-- Start of Text shown --

Add this to the other arguments. Probably the primary one is that we are not God, and cannot know for sure--ever--if someone is truly guilty. We can only guess on the basis of the evidence presented in court. What if that evidence is wrong? Make a guess that is "beyond a reasonable doubt." But what IS a "reasonable doubt"? We cannot know for sure. Someone might have been framed. And if you executive them, there is no going back. There is no hope of redress.
That is the main one. We are not God. And putting 12 of us together does not make up for our not being God. We cannot know for sure. It's bad enough imprisoning someone for life, wrongfully--but at the least, there is some chance that the wrong can be righted. With the death penalty, there is no chance.
There is another powerful--but at the same time nebulous--argument, and that has to do with hope and the human spirit. If you believe that people can change, then you must leave open the possibility that they will change--that they can redeem themselves, no matter how bad they've been. Do we have the right to cut off that possibility--that a murderer, even a heinous murderer, might be able to redeem himself?
Are we knuckledraggers who just act from low revenge motives, or, rather, even if some of us are, do we want our government to behave that way, in all of our names? Or do we want to aim higher--toward redemption, restitution, humane values and the common good? Do we have hope--or do we wallow in violence and evil?

-- End of Text shown --
-- Start of Given material --

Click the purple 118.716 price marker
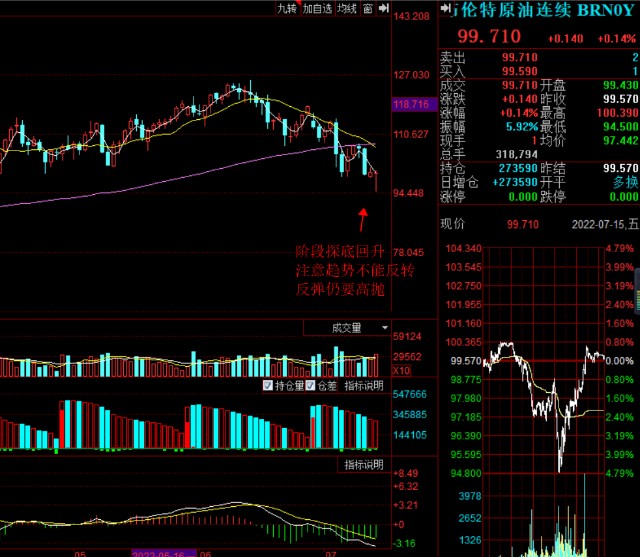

-- End of Given material --

Exercise — Quote, word for word, the part of the death penalty text starting with "Are we knuckledraggers" and going on through "violence and evil?".

Exercise result —
Are we knuckledraggers who just act from low revenge motives, or, rather, even if some of us are, do we want our government to behave that way, in all of our names? Or do we want to aim higher--toward redemption, restitution, humane values and the common good? Do we have hope--or do we wallow in violence and evil?